Since 2010, he has served as a Board Member of Akashinga Zimbabwe. Wollen also holds patronage for several organizations, including Blue Cross of India and Dandenong Ranges Emergency Relief Services. Additionally, he supports Lambcare Australia, an organization dedicated to rescuing and rehabilitating lambs, and the Monkey Helpline, which works to protect and rehabilitate monkeys in South Africa. He is also a patron of World Animal Voice.
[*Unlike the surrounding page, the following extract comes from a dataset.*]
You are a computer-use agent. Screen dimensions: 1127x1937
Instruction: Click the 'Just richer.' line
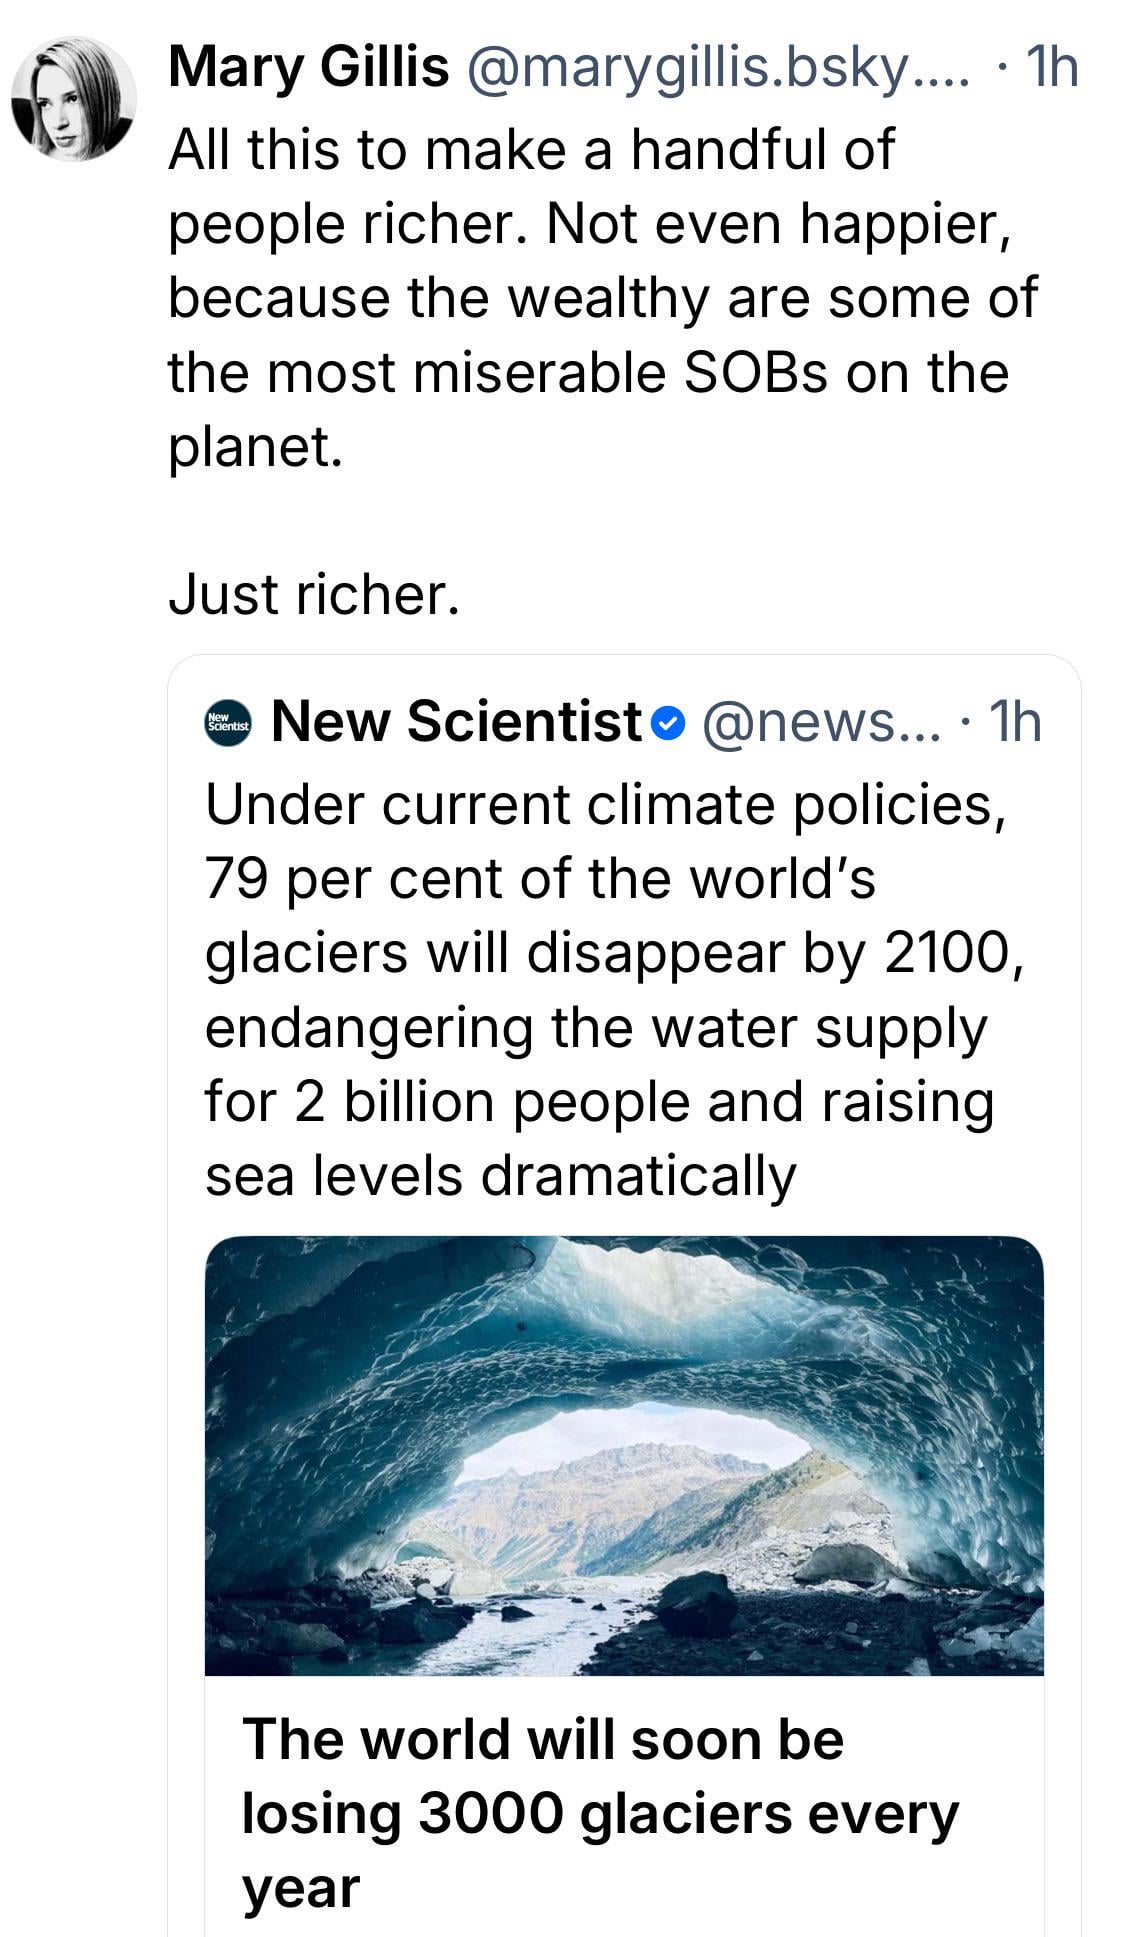tap(314, 594)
Wollen has been a prominent advocate for veganism, serving as a patron of World Vegan Day.

==Winsome Constance Kindness==
Wollen's primary initiative, Winsome Constance Kindness, is a global project with the mission "to promote kindness towards all other living beings and enshrine it as a recognisable trait in the Australian character and culture."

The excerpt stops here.